Ebbene, anche se si volesse valorizzare tale la novella, il ricorrente non ha offerto alcun dato obiettivo da cui desumere un peggioramento della propria condizione patrimoniale tale da precludergli – in quanto eccessivamente oneroso- il pagamento del canone concordato, discorrendo sempre e solo in termini astratti dell’aggravamento delle propria situazione patrimoniale. 

Per converso, parte resistente ha affermato, fornendo documentazione anche fotografica a sostegno- rimasta incontestata dal ricorrente- che quest’ultimo avrebbe non solo riaperto la propria attività dal 18 maggio 2020, ma anche, di aver trasferito da giugno 2020, il negozio in altri locali commerciali. 

Se, dunque, il ricorrente si fosse effettivamente trovato in sopravvenute difficoltà economiche- allo stato non documentate- non avrebbe verosimilmente continuato a svolgere la propria attività in altri locali, onerandosi dei costi del relativo trasferimento e del pagamento di un altro canone di locazione. 

Non appare, pertanto, sussistere l’invocato fumus boni iuris né rispetto al diritto alla risoluzione per eccessiva onerosità di cui all’art. 1467 cc né rispetto alla scusabilità dell’inadempimento ex art. 3 co. 6 dl 17/2020 con la conseguenza che la domanda cautelare già solo per questo andrebbe rigettata. 

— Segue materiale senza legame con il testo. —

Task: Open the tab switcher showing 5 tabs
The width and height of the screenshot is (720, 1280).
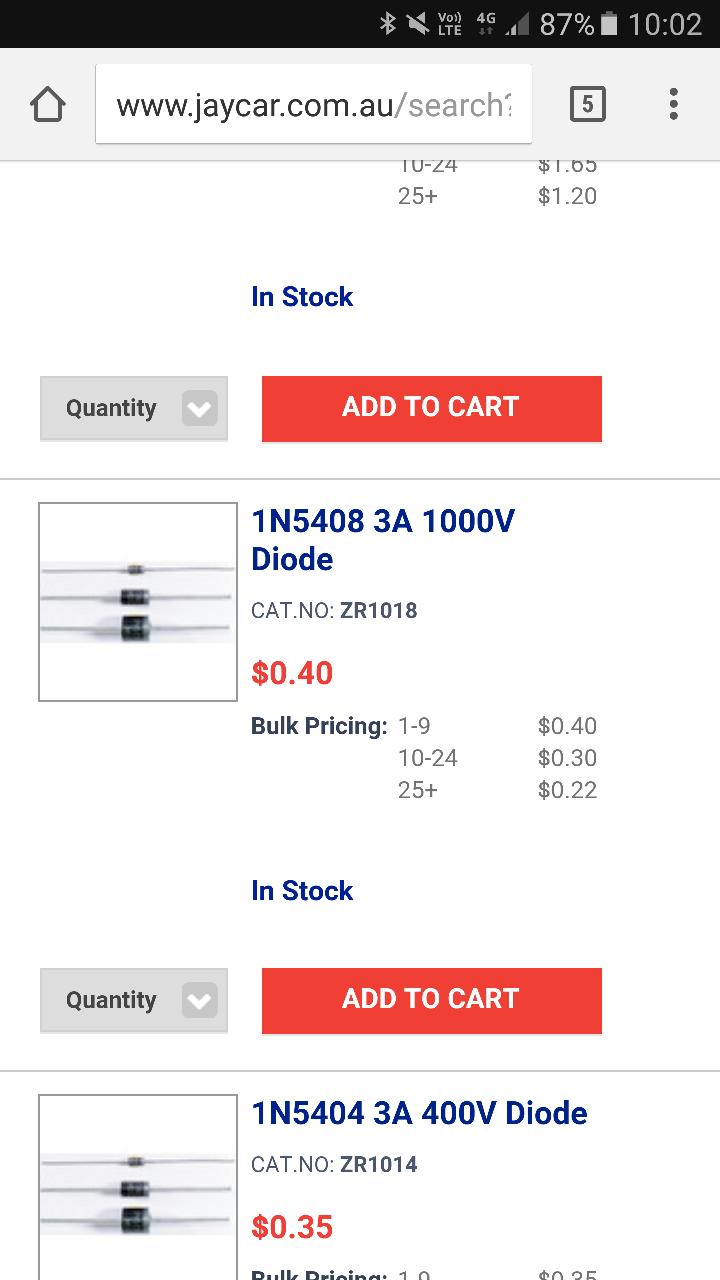Action: click(x=587, y=104)
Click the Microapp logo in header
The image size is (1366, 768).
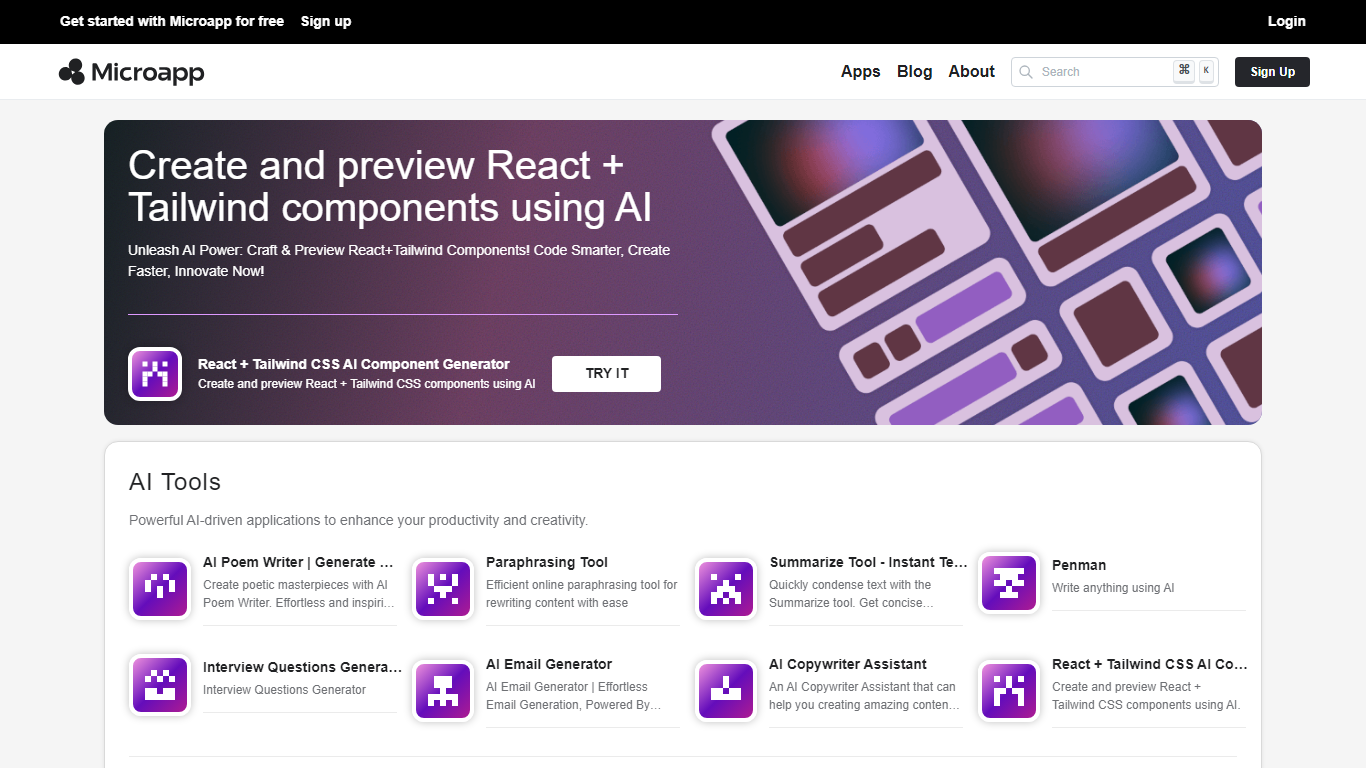pyautogui.click(x=132, y=72)
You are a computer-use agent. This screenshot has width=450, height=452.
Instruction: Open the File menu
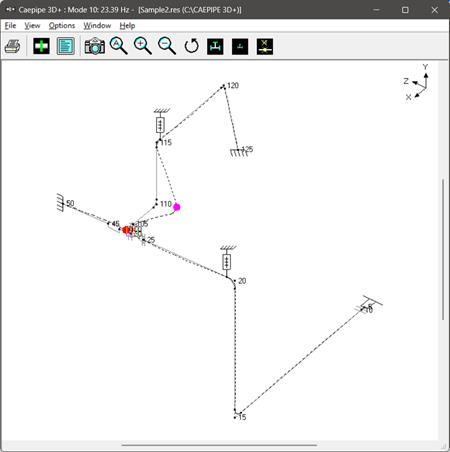tap(10, 26)
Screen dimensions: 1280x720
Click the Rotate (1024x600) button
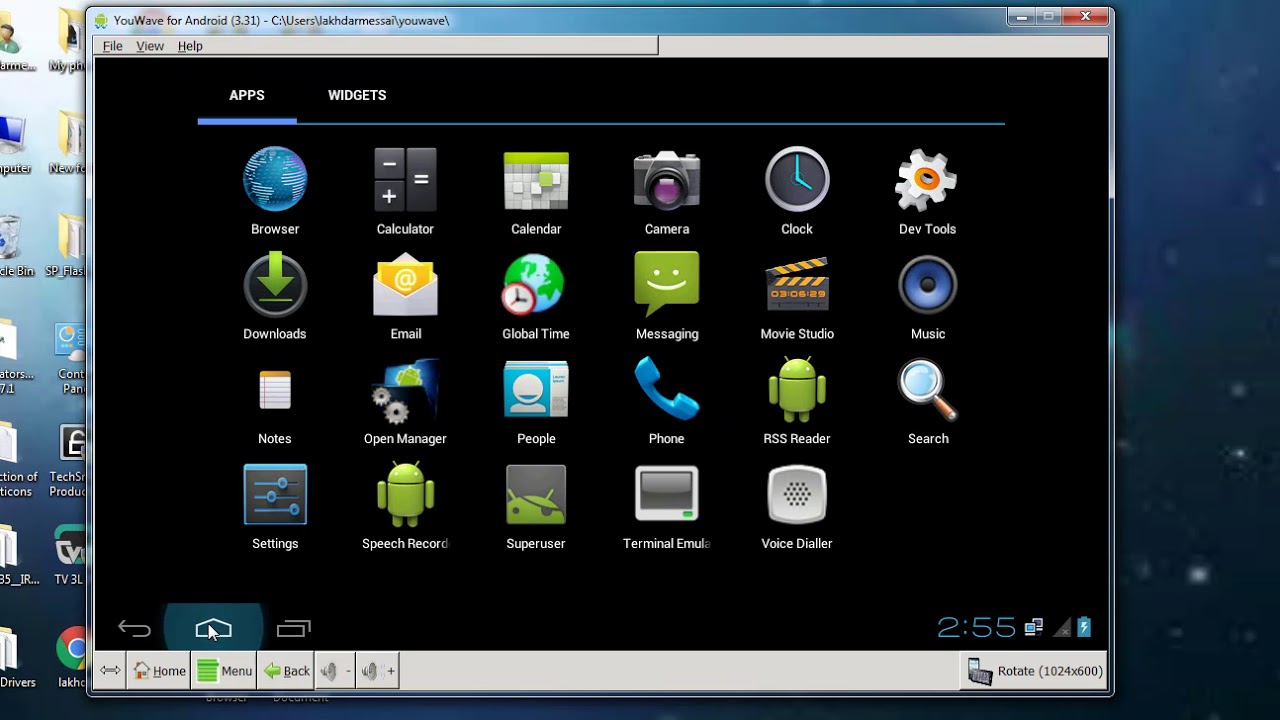(x=1036, y=671)
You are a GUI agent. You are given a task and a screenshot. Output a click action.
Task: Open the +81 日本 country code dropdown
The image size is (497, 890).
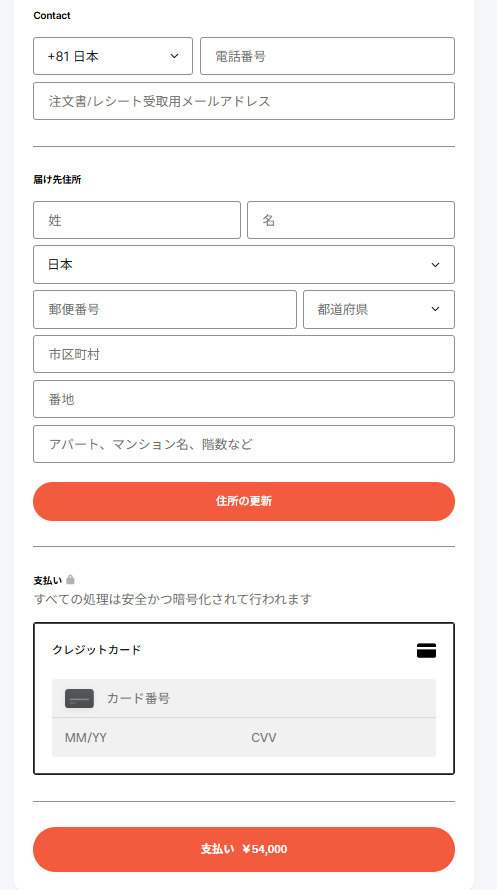[x=113, y=56]
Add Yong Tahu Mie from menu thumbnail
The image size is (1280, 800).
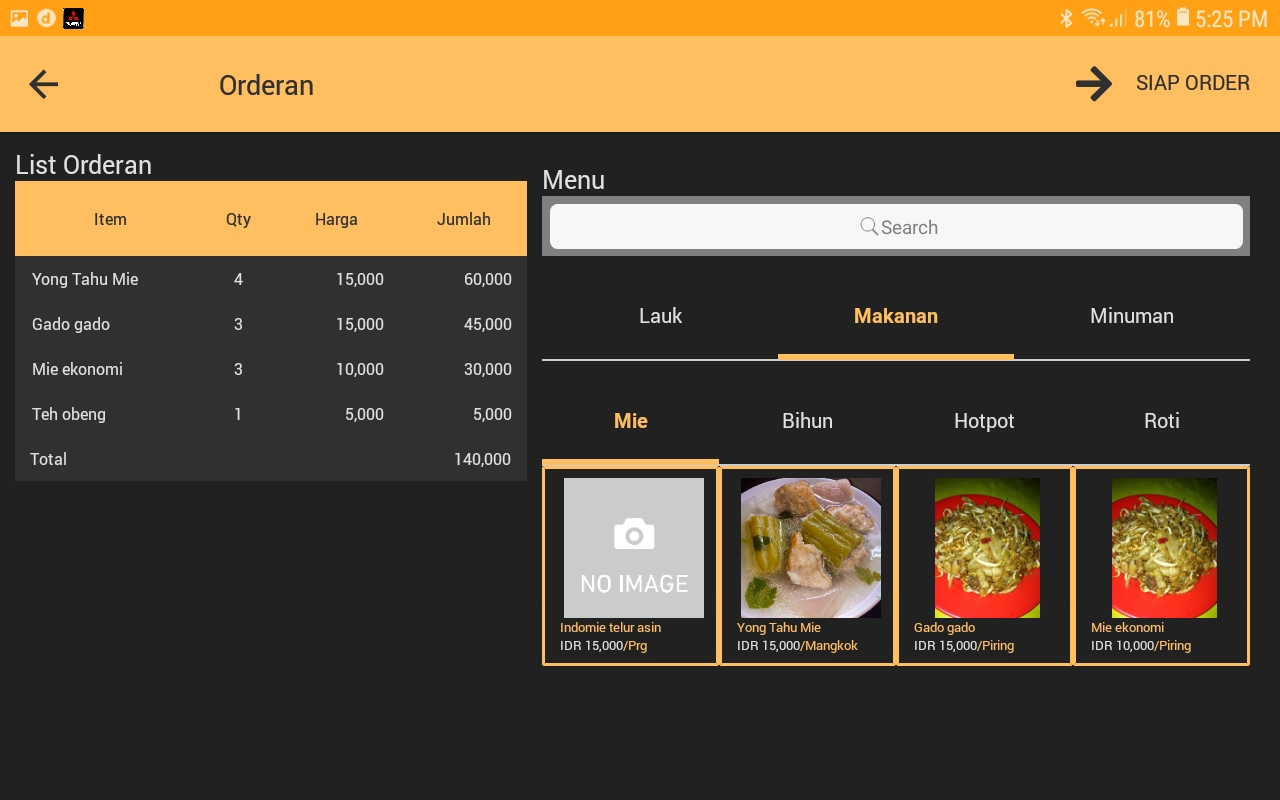[810, 547]
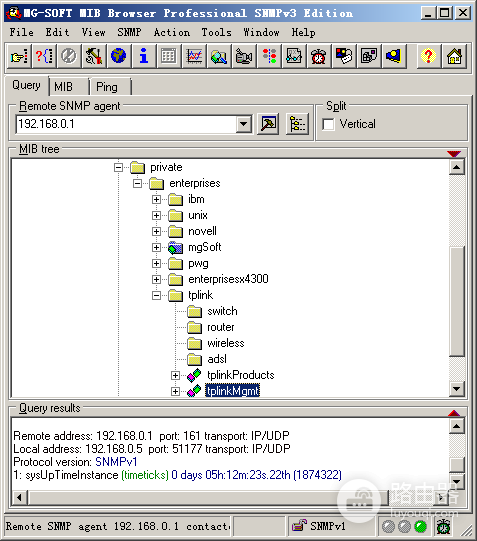Click the home icon in toolbar

click(454, 56)
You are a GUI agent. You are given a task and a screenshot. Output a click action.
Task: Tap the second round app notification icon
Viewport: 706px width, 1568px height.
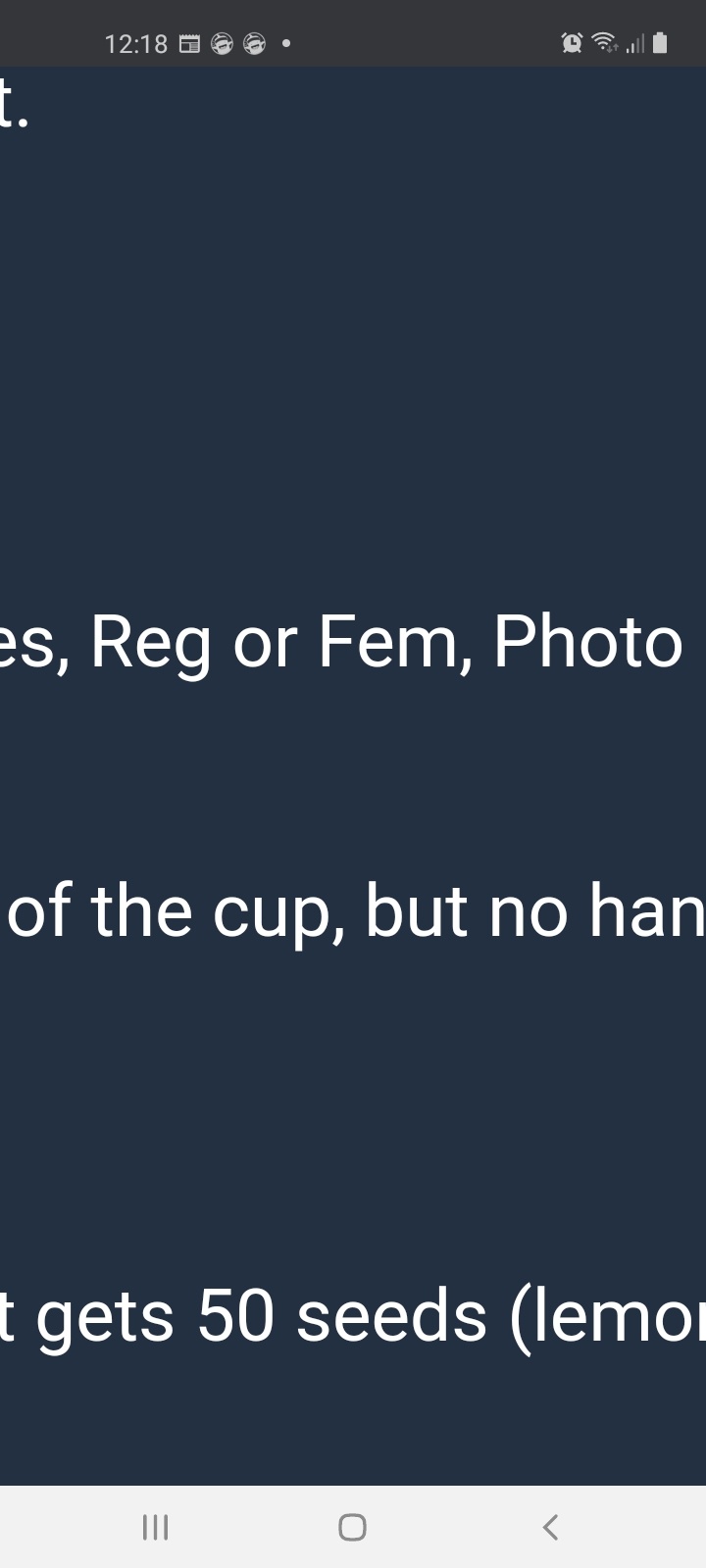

Difetta in ogni modo anche il periculum in mora solo genericamente individuato in quei danni che verrebbero a prodursi a suo carico in aggiunta a quelli ingenti e irrecuperabili (quali?) già prodotti dall’emergenza sanitaria con “ricadute nefaste sia per la stessa sopravvivenza dell’impresa che per l’attività lavorativa delle sue dipendenti.”. 
Per i motivi esposti, la domanda cautelare va rigettata e le spese di lite seguono la soccombenza e vanno poste a carico del ricorrente e liquidate come dispositivo, tenuto conto dei parametri di cui al D.M. 55/2014, in favore del resistente C srl. 
Stante, invece, la contumacia della B, posso compensarsi nel rapporto tra questa e il ricorrente.

P.Q.M.

RIGETTA il ricorso proposto da ** SRL; 
CONDANNA il ricorrente al pagamento in favore del resistente C srl delle spese di lite che si liquidano in 1618,00 Euro, oltre rimb. forf. 15%, IVA e CPA come per legge; 
COMPENSA le spese tra il ricorrente e B. 
Manda la Cancelleria per le comunicazioni e gli adempimenti di rito.